What is an oral and maxillofacial surgeon (OMS)?
Oral and maxillofacial surgeons are dentists specializing in surgery of the mouth, face and jaws. After dental school, surgeons receive four to seven years of hospital-based surgical and medical training, preparing them to do a wide range of procedures including all types of surgery of both the bones and soft tissues of the face, mouth and neck.
What is a Periodontist?
Periodontists are dentists who specialize in the diagnosis and treatment of periodontal (gum) disease (the loss of bone which holds teeth in place). They have had extensive training with two additional years of study after dental school. As specialists they devote their time, energy and skill to helping patients care for their gums. A periodontist is one of the eight dental specialists recognized by the American Dental Association.
What is an Endodontist?
Endodontists examine patients and interpret radiographs and pulp tests to determine pulp vitality and periapical tissue condition.

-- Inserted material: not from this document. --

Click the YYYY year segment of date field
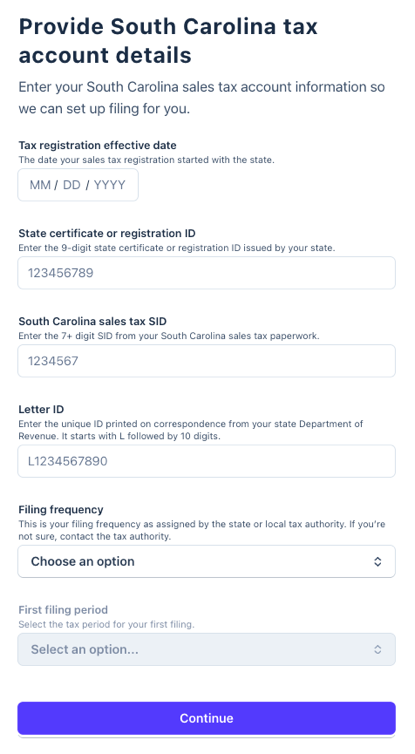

They evaluate their findings and prescribe a method of treatment to prevent loss of teeth, most commonly referred to as a root canal filling.
What is a Pediatric Dentist?
A pediatric dentist has at least two additional years of training beyond dental school. The additional training focuses on management and treatment of a child’s developing teeth, child behavior, physical growth and development, and the special needs of children’s dentistry. Although either type of dentist is capable of addressing your child’s oral health care needs, a pediatric dentist, his or her staff, and even the office décor are all geared to care for children and to put them at ease. If your child has special needs, care from a pediatric dentist should be considered.
What is an Orthodontist?
An orthodontist prevents and treats mouth, teeth, and jaw problems. Using braces, retainers, and other devices, an orthodontist helps straighten the teeth of a child or adult and correct the way the jaws line up.
Orthodontists treat children for many problems, including having crowded or overlapping teeth or having problems with jaw growth and tooth development. These tooth and jaw problems may be caused by tooth decay, losing baby teeth too soon, accidents, or habits like thumb sucking. These problems can also be genetic or inherited.